Boom or bust?

Next sales have soared this Christmas period by nearly 10 percent. Beating city forecasts, the unexpected rise in sales has led to higher profit forecasts for the year ahead. Analysts worried that slowing wage growth and heightened inflation would make Christmas shoppers tighten their budgets and spend less.

Next total sales saw a 1.5 percent increase in the 54 days up until Christmas Eve. This outlook resulted in share price increases in rival companies such as Marks and Spencers and Debenhams.

Next beat their own expectations for a fall of 0.3 percent of sales and analysts’ predictions of a 0.5 percent drop. The sales boom also jilted industry figures that had shown a sustained decline in shop footfall over the last month.

However, Next’s online sales were the saviour for the festive season.
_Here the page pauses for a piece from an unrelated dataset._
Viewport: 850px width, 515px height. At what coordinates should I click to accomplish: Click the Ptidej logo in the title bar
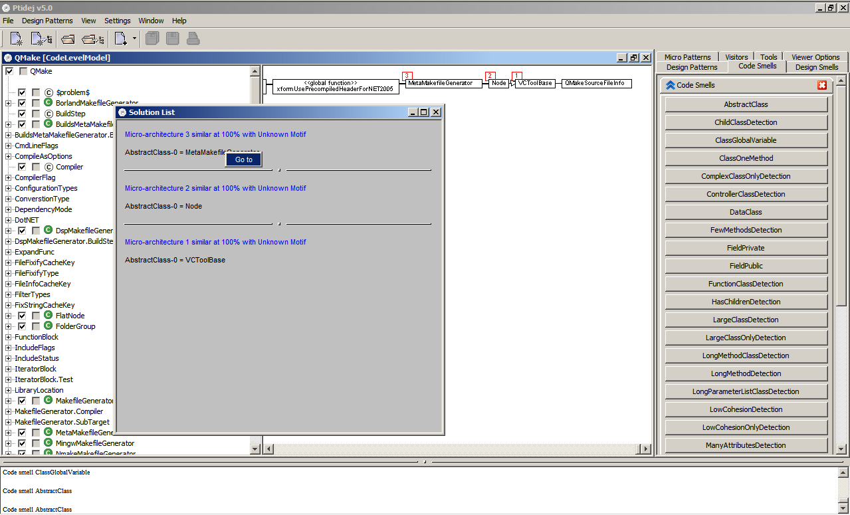[x=5, y=7]

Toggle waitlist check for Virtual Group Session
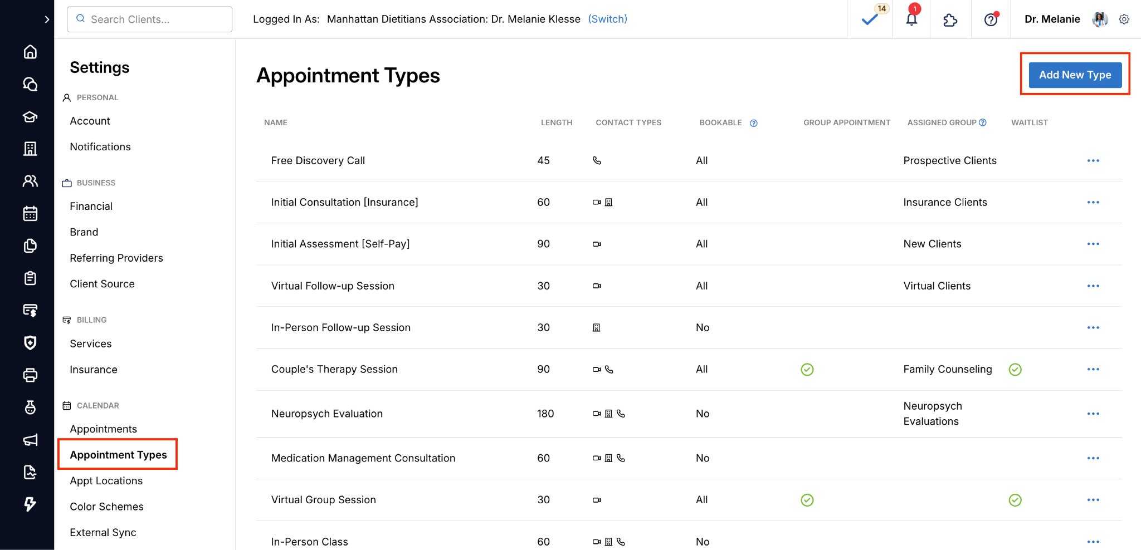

Huge online success follows an extra £12m invested into their mobile website and software in the last year.

The post-Christmas joy for Next follows an awful October, where warmer temperatures stunted shoppers spending on winter clothing. This provoked the decision to participate in Black Friday for the first time.

Chief executive, Lord Simon Wolfson expects the rise of online store spending to continue “for the foreseeable future.”

The retailer says that it will marginally lift its central profit guidance by £8m to £725m after the unexpected success of full-price sales, giving a new range of £718m to £732m.

Next faces many challenges this New Year, as it did last year, such as “subdued demand driven by a decline in real income, the increase in experiential spending at the expense of clothing and inflation in our cost prices.”

The retailer expects profit to be lower next year at £705m as operational costs grow quicker than sales. However, Next said they would hand £300m of surplus money back to investors via a share buyback in 2019.